Dopo quel giro in metropolitana aveva seguito la Tigrotta per un’altra manciata di minuti, fino a che non era scomparsa di nuovo dentro un edificio.
Questa volta però, aveva compreso fin da subito che entrarvici non sarebbe stato ugualmente facile: non aveva scorto che ragazze accedervi, e di certo non sarebbe passato inosservato**.
Aveva passato i primi ed angosciosi minuti a resistere alla tentazione di fare irruzione là dentro, ma aveva scelto poi di rimanere buono buono in attesa del momento opportuno per eseguire la prossima mossa.

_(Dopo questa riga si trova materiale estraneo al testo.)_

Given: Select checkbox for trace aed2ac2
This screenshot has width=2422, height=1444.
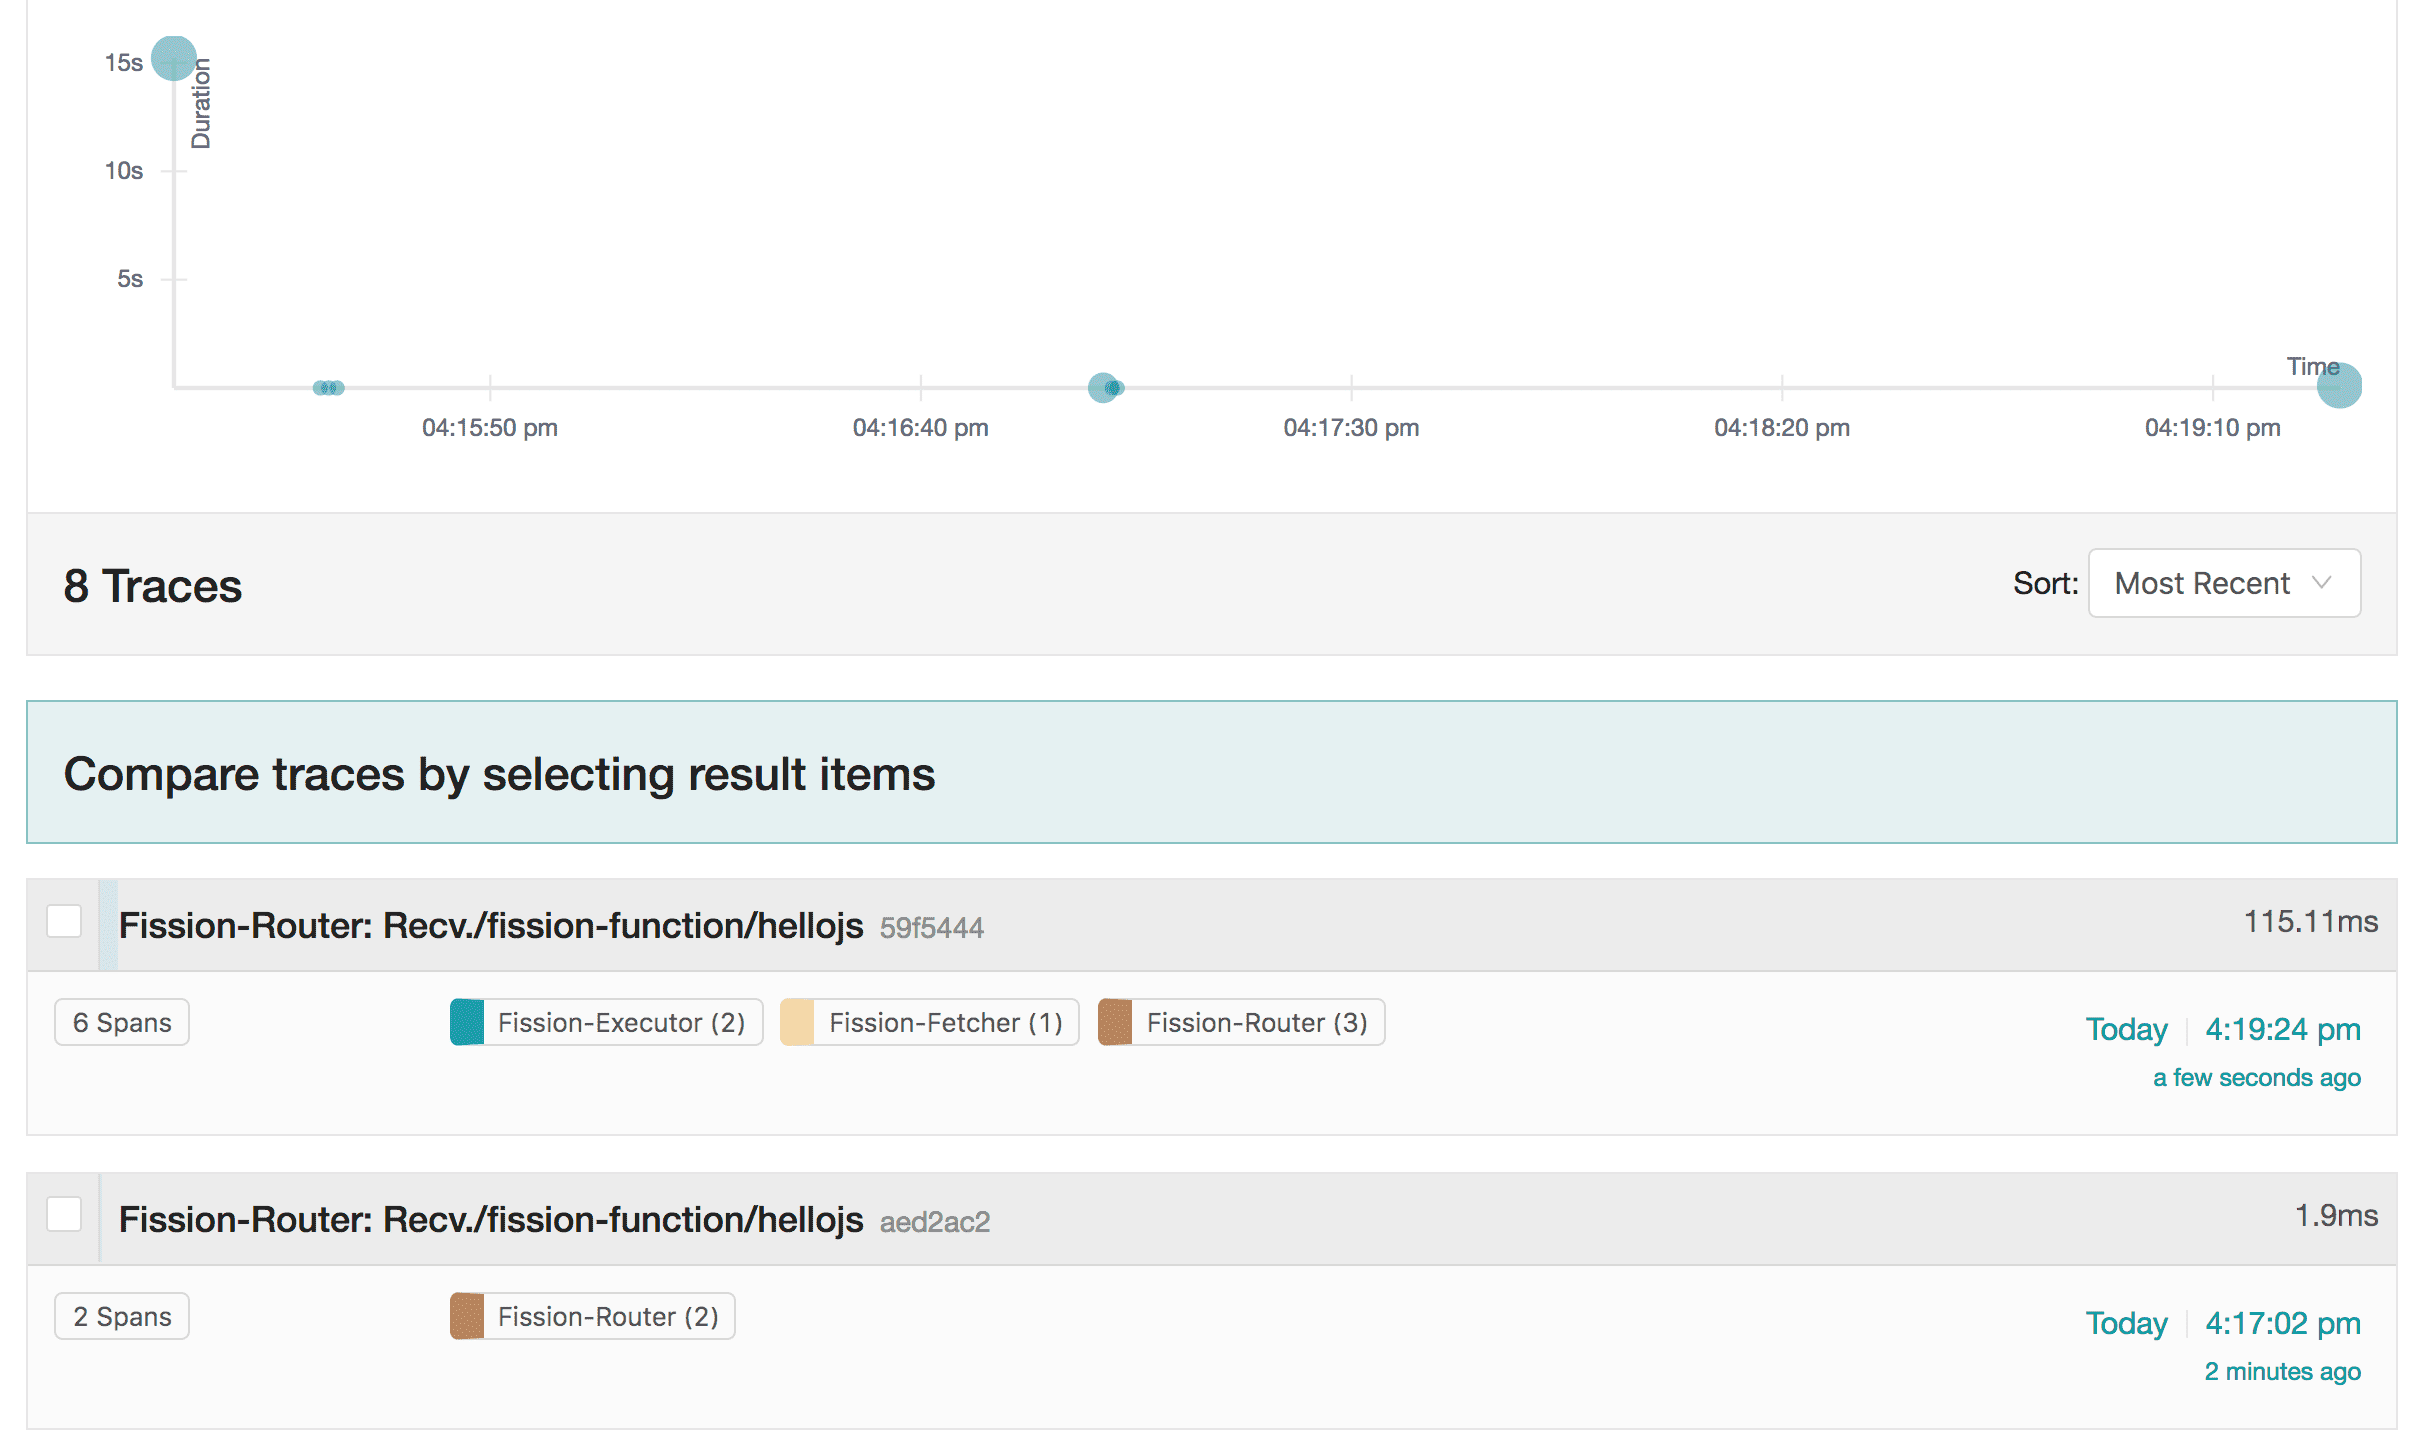Looking at the screenshot, I should coord(64,1215).
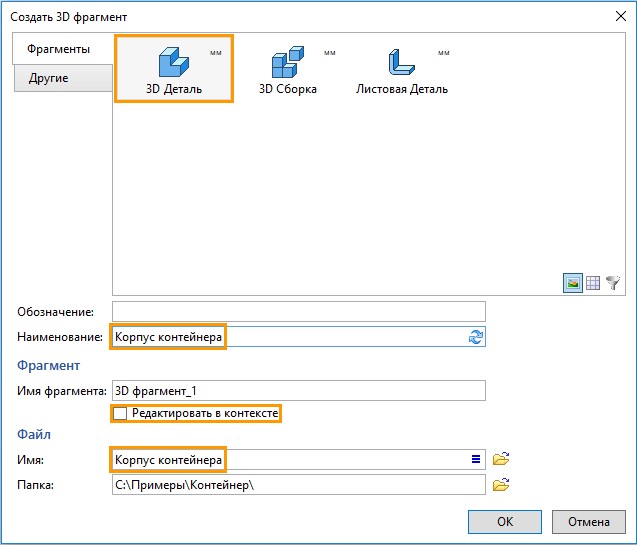Browse for file with Имя folder icon
This screenshot has height=545, width=637.
501,459
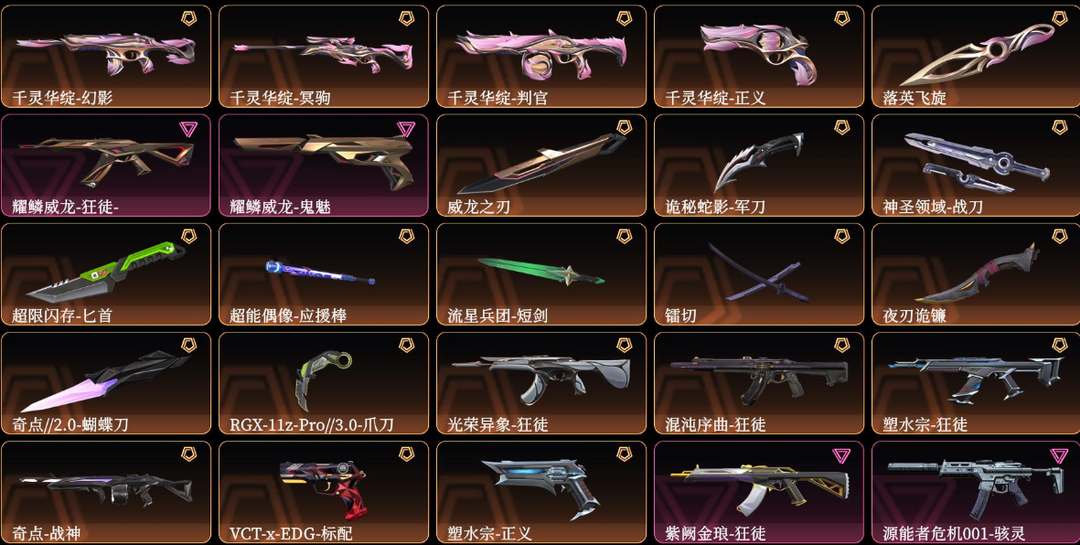The image size is (1080, 545).
Task: Click the pentagon badge on 威龙之刃 card
Action: tap(624, 127)
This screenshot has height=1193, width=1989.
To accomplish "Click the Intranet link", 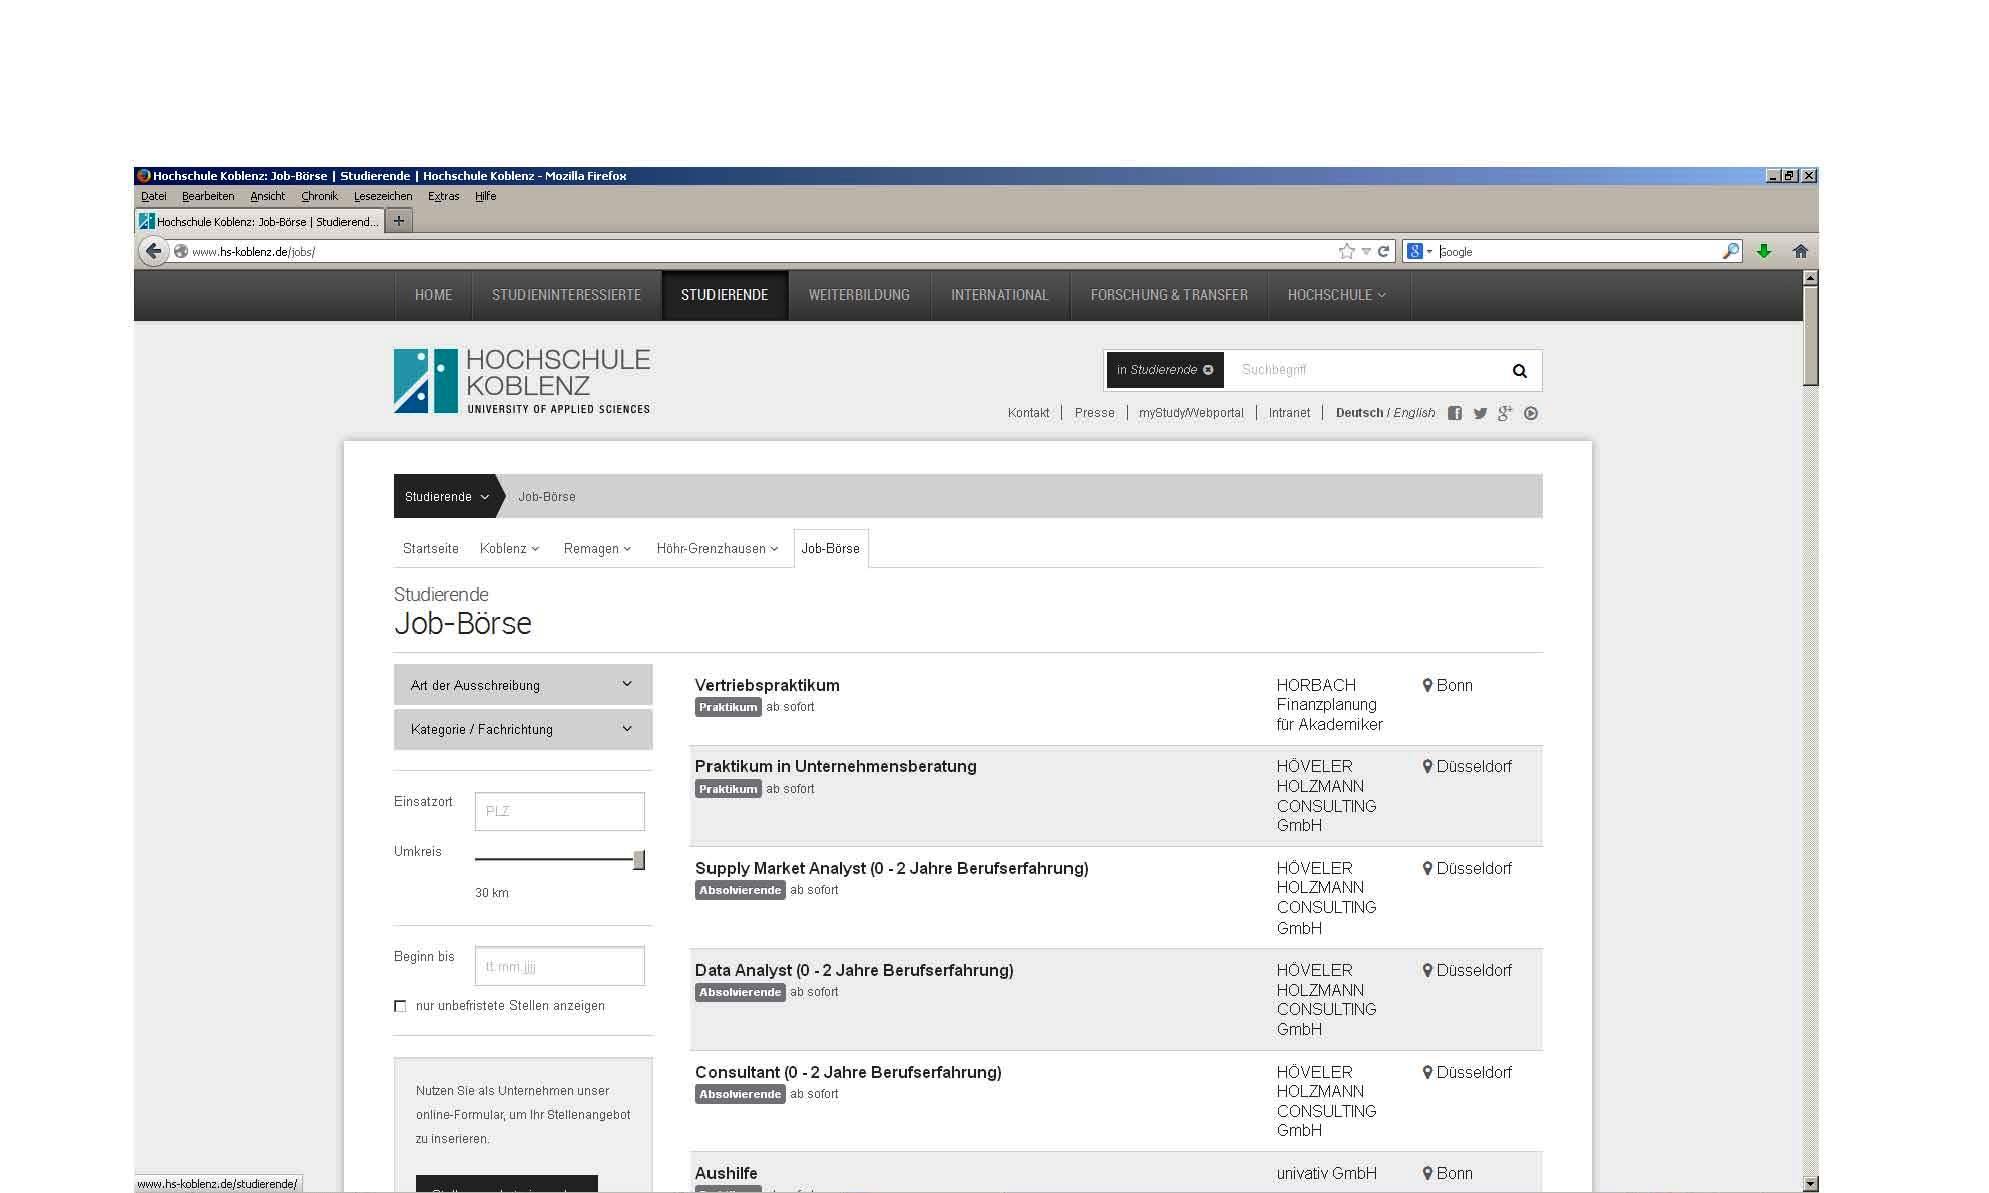I will (x=1289, y=413).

Ben presto, dando una fugace occhiata alle finestre che davano sull’interno, aveva dedotto che si trattasse di una specie di accademia dove gli umani tenevano lezioni di teoria.
Ma cosa ancor più importante, aveva ritrovato la bambolina ed aveva persino scoperto quale fosse il suo cognome.  
Moriyami...
Così si erano rivolte a lei le persone là dentro.  
Ma da lì, in quella posizione così defilata, non poteva semplicemente distinguere qualche parola. Aveva anche il privilegio di poterla osservare da molto, molto vicino, quasi come aveva fatto l’ultima volta al Parco Inohara.
Sedeva più o meno in mezzo all’aula, in una terza fila di banchi.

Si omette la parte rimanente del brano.